Fashion retailer Shein is facing backlash for the second time in as many days for selling a "swastika pendant".
In the latest incident, the e-commerce site was slammed on social media for promoting anti-Semitism by advertising a necklace with a "Nazi symbol" on Thursday, July 9.
The product was hastily removed, with Shein stating that the jewellery was in fact based on a Buddhist character which "symbolised spirituality and good fortune".
Shein has since issued an apology on Twitter, telling customers they have "recently established a committee to review products before they're sold and promise to work even harder in the coming days to improve our product selection process."
They also said they would "cease the sale of any religious items on our site".
To everyone we’ve offended, we’re really sorry... pic.twitter.com/rm6TCgx99K— SHEIN (@SHEIN_official)July 10, 2020
One Instagram user said: "Shein, a company that’s become popular for YouTube 'try on hauls', appears to be selling swastika necklaces?!!! I am disgusted."
Another added: "Oh my god someone in product development needs to be fired."
Replying to the post one user said: "You are kidding me! First the insensitive prayer rugs than this."
However, some user jumped to the company's defence and one said: "Swastika is also a holy Hindu symbol .. misinterpreted by nazis to propagate Aryan race. Swastika is used very commonly India it’s a symbol of good luck often found on doors of houses"
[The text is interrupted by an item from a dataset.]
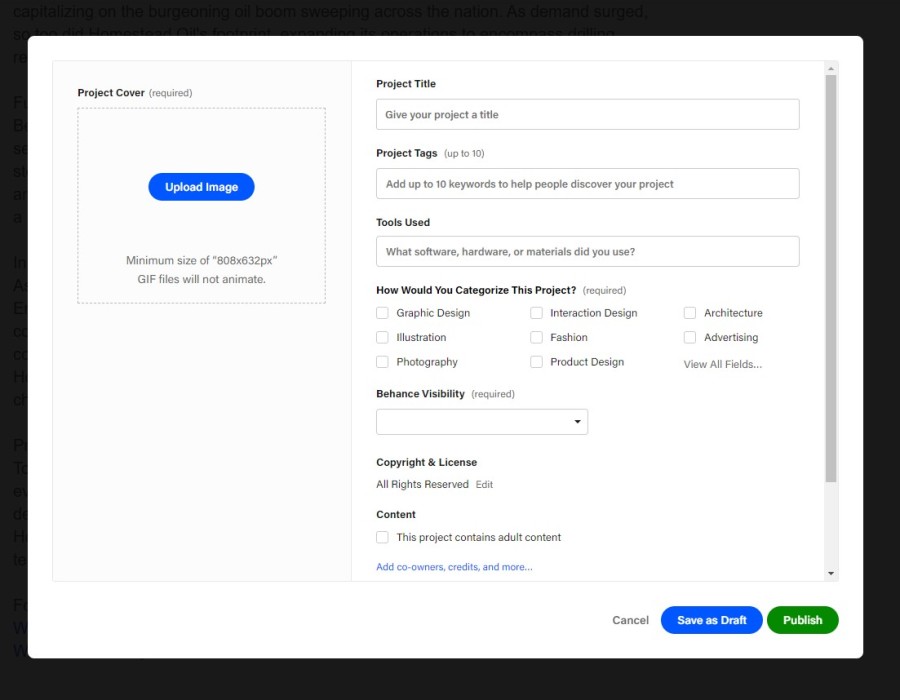
Task: Edit the Copyright & License setting
Action: click(x=484, y=485)
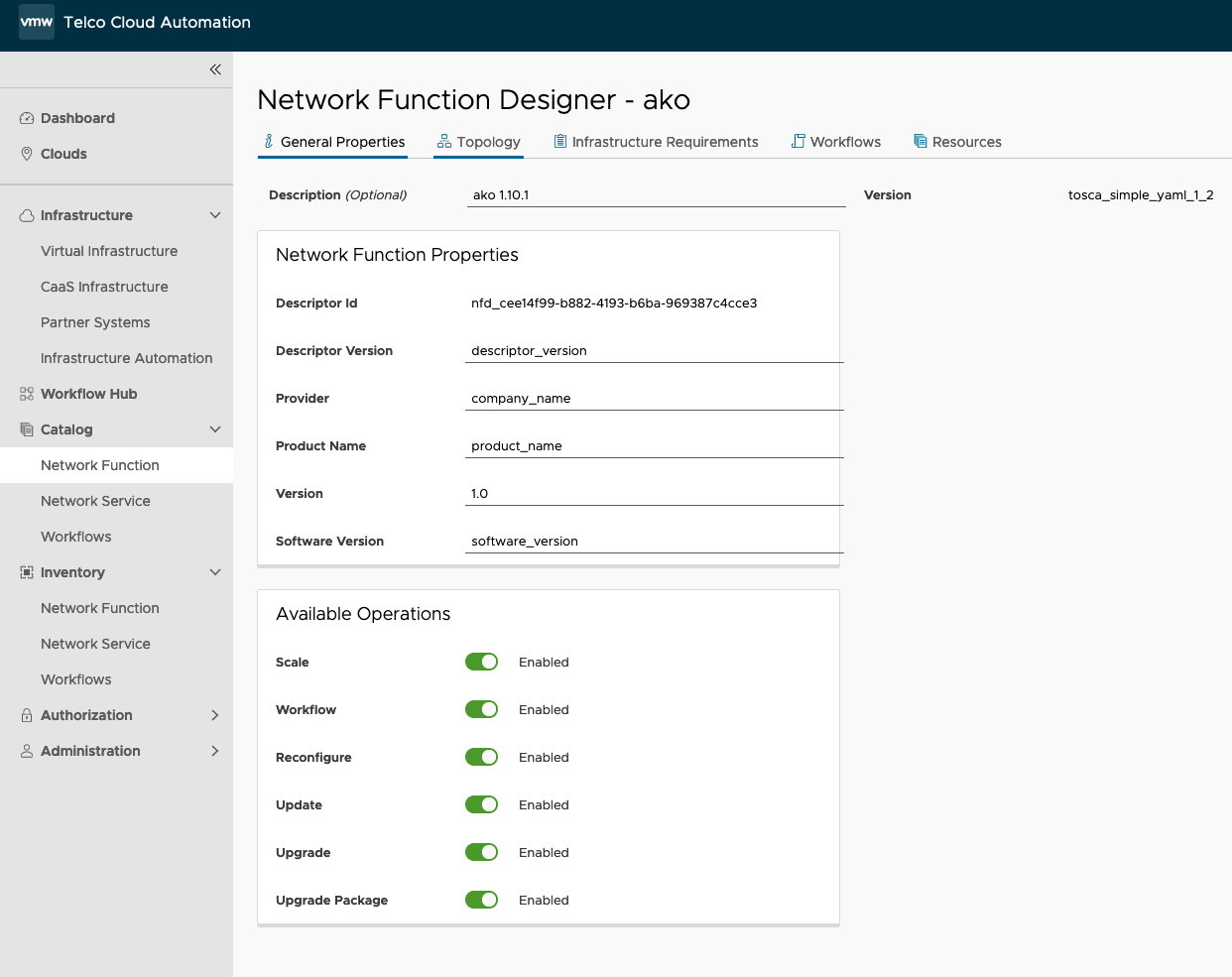
Task: Select the Infrastructure cloud icon in the sidebar
Action: [x=25, y=215]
Another added: "To be fair the Nazis' turned this symbol into something bad as it was originally a sign of peace.
"It's still used today in other cultures as a symbol of peace."
The necklace, which was retailing for $4, was swiftly taken down from the website but a Shein spokesman said the Nazi swastika had a different design to the one advertised.
"For the record, Shein was not selling a Nazi swastika pendant, the necklace is a Buddhist swastika which has symbolised spirituality and good fortune for more than a thousand years," the representative told The New York Post.
"The Nazi swastika has a different design, it is pointed clockwise and tilted at an angle.
"However, because we understand the two symbols can be confused and one is highly offensive, we have removed the product from our site."
The retailer came under fire days earlier for listing an Islamic prayer mat as a home decor item, describing it as a "Greek carpet".
The Standard Online has reached out to Shein for comment.